(Dataset excerpt)
*-*-*

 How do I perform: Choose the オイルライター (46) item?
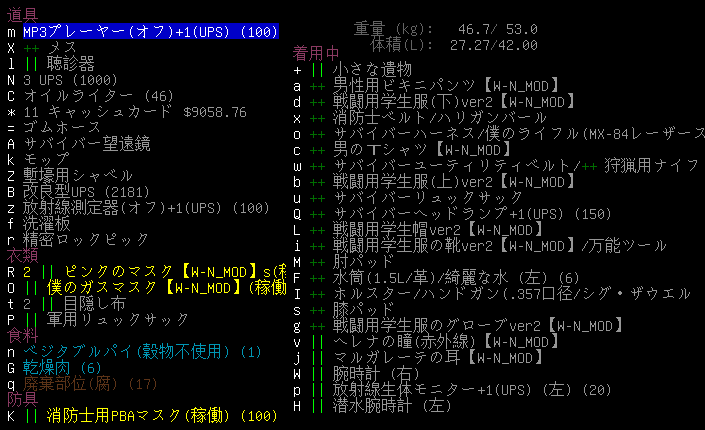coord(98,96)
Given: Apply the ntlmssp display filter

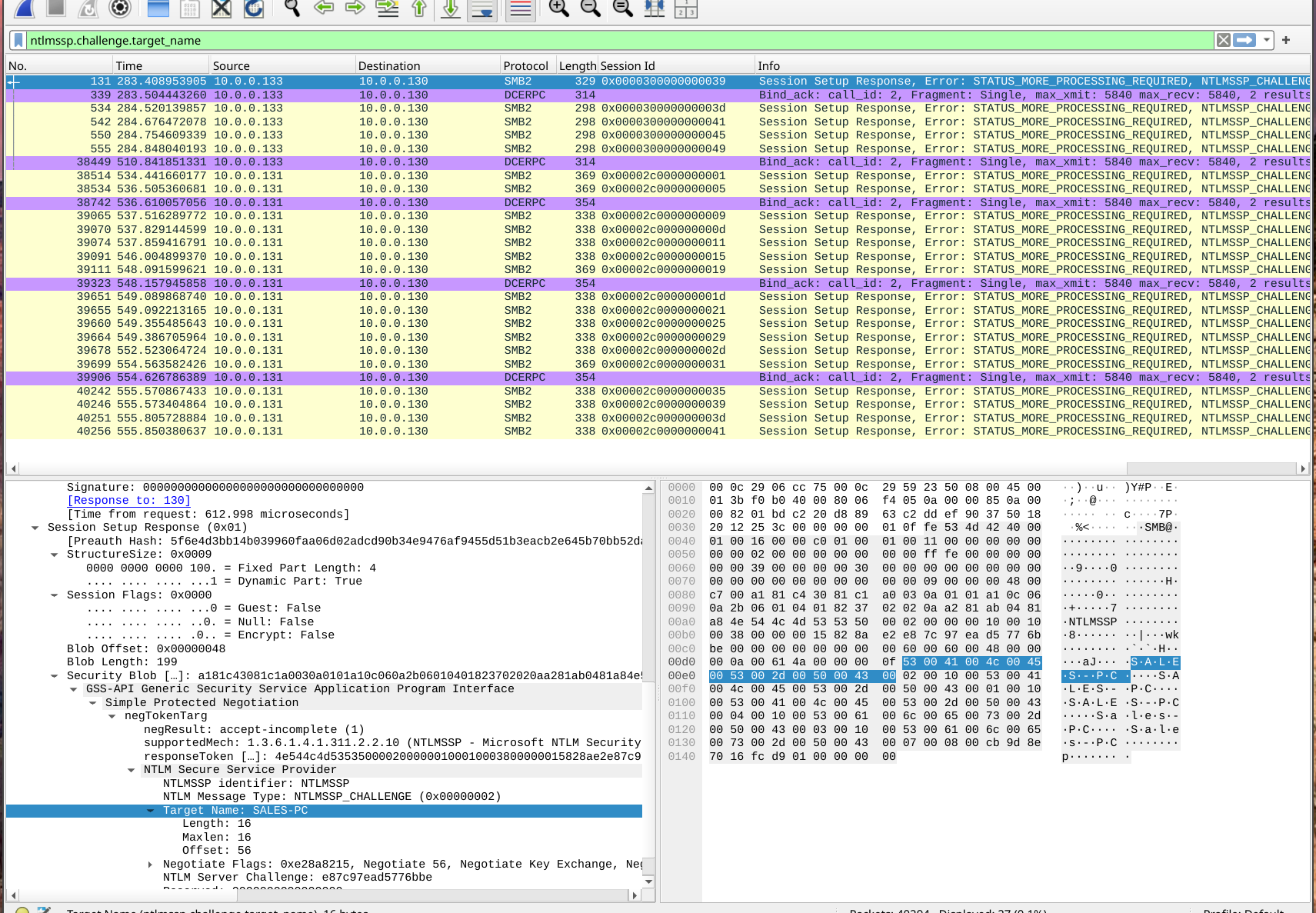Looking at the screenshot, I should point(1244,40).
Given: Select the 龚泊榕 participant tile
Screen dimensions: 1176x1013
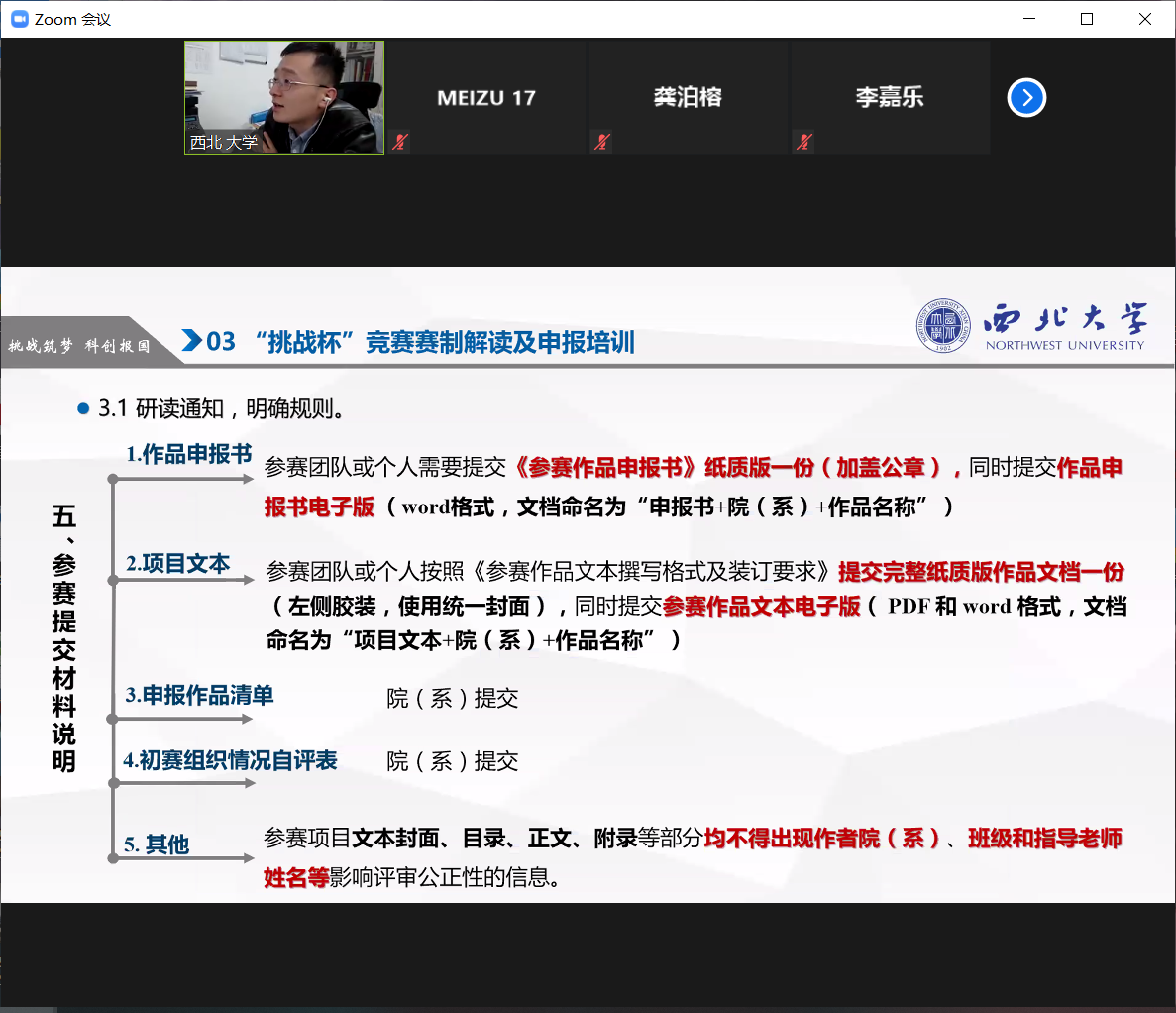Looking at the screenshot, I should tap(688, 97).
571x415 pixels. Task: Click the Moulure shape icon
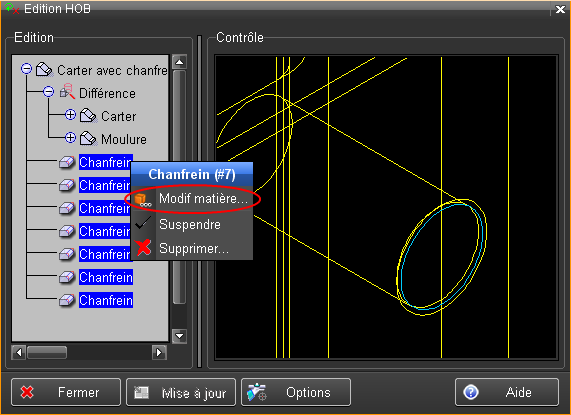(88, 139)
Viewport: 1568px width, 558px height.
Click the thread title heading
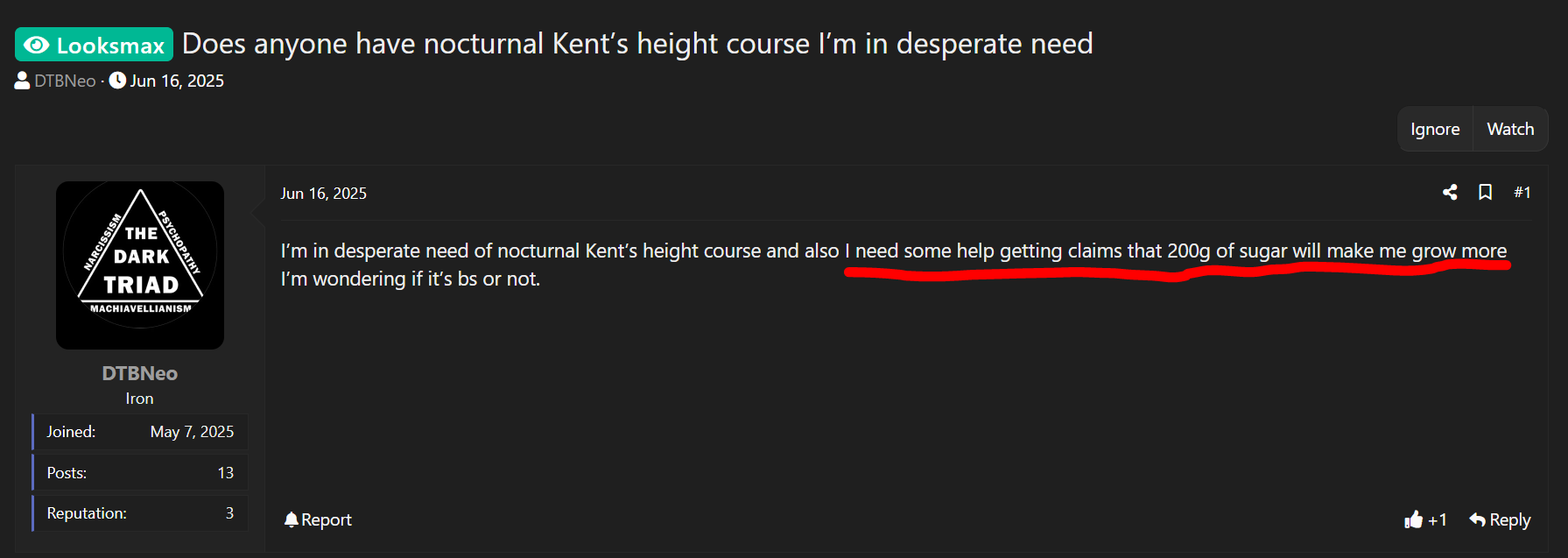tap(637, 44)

*-*-*

What the task asks:
Quote the text of every item above word for word, leaving out the pictures.

Solution below:
 How do I perform: Choose the オイルライター (46) item?
coord(98,96)
Given: Apply the ntlmssp display filter

Looking at the screenshot, I should point(1244,40).
Given: Select the 龚泊榕 participant tile
Screen dimensions: 1176x1013
Looking at the screenshot, I should tap(688, 97).
571x415 pixels. Task: Click the Moulure shape icon
(88, 139)
Viewport: 1568px width, 558px height.
Click the thread title heading
tap(637, 44)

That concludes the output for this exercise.